Let the numbers communicate for themselves:

You’ll agree there’s something unsuitable right here. Two threads are higher than one… and that’s principally it.
I couldn’t squeeze extra throughput than about 2 million calls per second,
which was about 4x worse than the throughput I received on the laptop computer.
Both the server was a lemon or my program had a critical scalability problem.

Investigation

If you hit a efficiency drawback, the most typical means of investigating it’s to run the code underneath profiler.
In Rust, it is rather simple to generate flamegraphs with cargo flamegraph.
Let’s evaluate the flamegraphs collected when operating the benchmark with 1 thread vs 12 threads:

flamegraph 1 thread

flamegraph 12 threads

I used to be anticipating to discover a single factor that was a bottleneck, e.g. a contended mutex or one thing comparable, however to my shock, there was nothing apparent there.
There wasn’t even a single bottleneck! Rune’s VM::run code appeared to take about 1/3 of the time, however the remainder was merely taken
by polling futures and fairly probably the perpetrator received inlined and disappeared from the profile.

Anyway, due to VM::run and the trail rune::shared::assert_send::AssertSend main additionally to Rune, I made a decision to disable the code chargeable for
calling the Rune perform, and I reran the experiment with only a loop operating an empty future, albeit with timing and statistics code nonetheless enabled:

// Executes a single iteration of a workload.
// This needs to be idempotent –
// the generated motion needs to be a perform of the iteration quantity.
// Returns the tip time of the question.
pub async fn run(&self, iteration: i64) -> Outcome<Immediate, LatteError> _

That scaled wonderful to over 100M calls per second on 48 threads!
So the issue have to be someplace under the Program::async_call perform:

// Compiled workload program
pub struct Program {
    sources: Sources,
    context: Arc<RuntimeContext>, 
    unit: Arc<Unit>,
}

// Executes given async perform with args.
// If execution fails, emits diagnostic messages, e.g. stacktrace to straightforward error stream.
// Additionally alerts an error if the perform execution succeeds, however the perform returns
// an error worth.    
pub async fn async_call(
    &self,
    enjoyable: FnRef,
    args: impl Args + Ship,
) -> Outcome<Worth, LatteError> {
    let handle_err = |e: VmError| {
        let mut out = StandardStream::stderr(ColorChoice::Auto);
        let _ = e.emit(&mut out, &self.sources);
        LatteError::ScriptExecError(enjoyable.identify, e)
    };
    let execution = self.vm().send_execute(enjoyable.hash, args).map_err(handle_err)?;
    let end result = execution.async_complete().await.map_err(handle_err)?;
    self.convert_error(enjoyable.identify, end result)
}

// Initializes a contemporary digital machine wanted to execute this program.
// That is extraordinarily light-weight.
fn vm(&self) -> Vm {
    Vm::new(self.context.clone(), self.unit.clone())
}

The async_call perform does just a few issues:

  • it prepares a contemporary Rune VM – that is presupposed to be a really light-weight operation that principally prepares a contemporary stack; the VMs are not shared between calls nor threads to allow them to run completely independently
  • it invokes a perform by passing its identifier and parameters
  • lastly it receives the end result and converts some errors; we will safely assume that in an empty benchmark this can be a no-op

My subsequent thought was to only take away the send_execute and async_complete calls and depart simply the VM preparation.
So principally I needed to benchmark that line:

Vm::new(self.context.clone(), self.unit.clone())
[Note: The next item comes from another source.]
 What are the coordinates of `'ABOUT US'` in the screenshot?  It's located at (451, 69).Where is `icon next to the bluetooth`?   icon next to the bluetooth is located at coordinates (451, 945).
The code appears to be like pretty harmless. No locks, no mutexes, no syscalls, no shared mutable knowledge right here.
There are some read-only buildings context and unit shared behind an Arc, however read-only sharing
shouldn’t be an issue.

VM::new can be trivial:

impl Vm {

    // Assemble a brand new digital machine.
    pub const fn new(context: Arc<RuntimeContext>, unit: Arc<Unit>) -> Self {
        Self::with_stack(context, unit, Stack::new())
    }

    // Assemble a brand new digital machine with a customized stack.
    pub const fn with_stack(context: Arc<RuntimeContext>, unit: Arc<Unit>, stack: Stack) -> Self {
        Self {
            context,
            unit,
            ip: 0,
            stack,
            call_frames: vec::Vec::new(),
        }
    }

Nevertheless, not matter how harmless the code appears to be like, I prefer to double test my assumptions.
I ran that with totally different numbers of threads and, though it was now quicker than earlier than,
it didn’t scale in any respect once more – it hit a throughput ceiling of about 4 million calls per second!

The issue

Though at first it doesn’t appear to be there’s any sharing of mutable knowledge within the code above, truly
there’s something barely hidden that’s shared and mutated: the Arc reference counters themselves.
These counters are shared between all of the invocations, carried out from many threads, and
they’re the supply of the congestion right here.

See Also

Some might argue that atomically rising or lowering a shared atomic counter shouldn’t be an issue as a result of these
are “lockless” operations. They even translate to single meeting directions (e.g. lock xadd)! If one thing is a single meeting
instruction, it isn’t gradual, isn’t it? That reasoning is sadly flawed.

The foundation of the issue just isn’t actually the computation, however the price of sustaining the shared state.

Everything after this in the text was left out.